Fig. 1.

The Src kinase inhibitors and α_IIbβ₃ blockade by GRGDS peptide reduced time course of clot retraction and inhibited protein tyrosine phosphorylation during clot retraction.

(A) Human washed platelets (5 × 10⁸/ml) were preincubated with DMSO, 50 μM PP2, 40 μM PD173952. Clot retraction assays were started by adding 250 μl of 2 U/ml thrombin to 250 μl of platelets in the presence of 2 mg/ml fibrinogen and 2 mM CaCl₂ (final concentrations: 2.5 × 10⁸/ml of platelets, 1 U/ml of thrombin, 1 mg/ml of fibrinogen, 1 mM CaCl₂).
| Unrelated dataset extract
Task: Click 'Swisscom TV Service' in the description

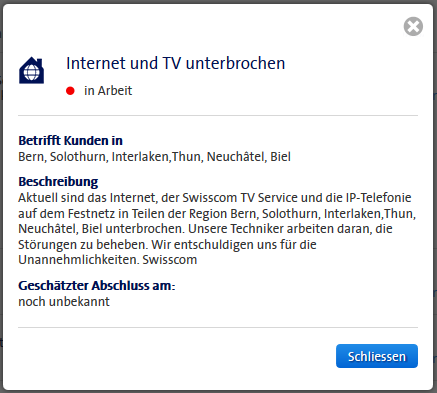Action: click(x=240, y=198)
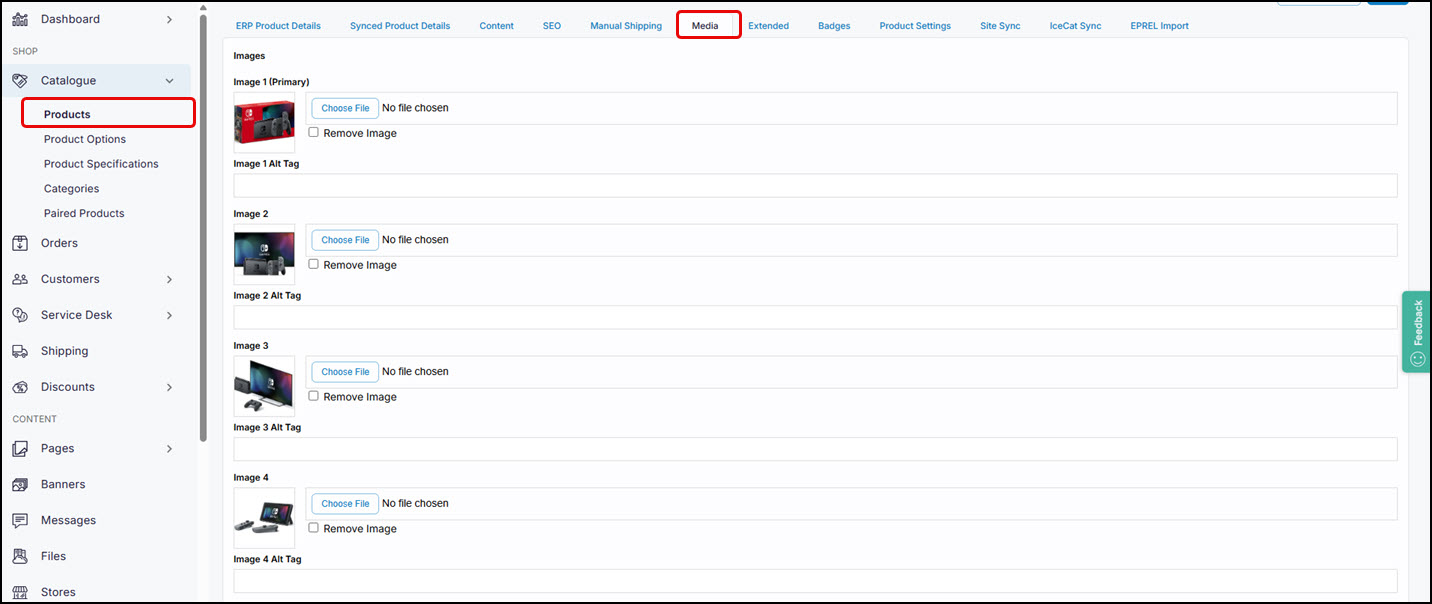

The volume of remaining fluid was measured to assay the degree of clot retraction. The volume was expressed mean±SE (n=5-18 from 2-5 experiments). Results were analyzed using unpaired Student's t-test. One asterisk denotes p<0.05 and two denote p<0.005 between control and PP2/PD173952. (B) Human washed platelets in the presence or absence of 1 mM GRGDS peptide were stimulated by 250 μl of 2 U/ml thrombin as described. Reactions were terminated by addition of 2× lysis buffer. Samples were sonicated 3 periods of 15 sec and insoluble debris removed by centrifugation at 15,000 g for 10 min. The supernatant was solubilized by addition of 4× SDS sample buffer. The platelet proteins were separated by SDS-PAGE and blotted with anti-phosphotyrosine antibody (4G10). (C) Human washed platelets (5×10⁸/ml) were preincubated with 50 μM PP3 or PP2 before starting assays of clot retraction. Protein tyrosine phosphorylation was analysed as described above.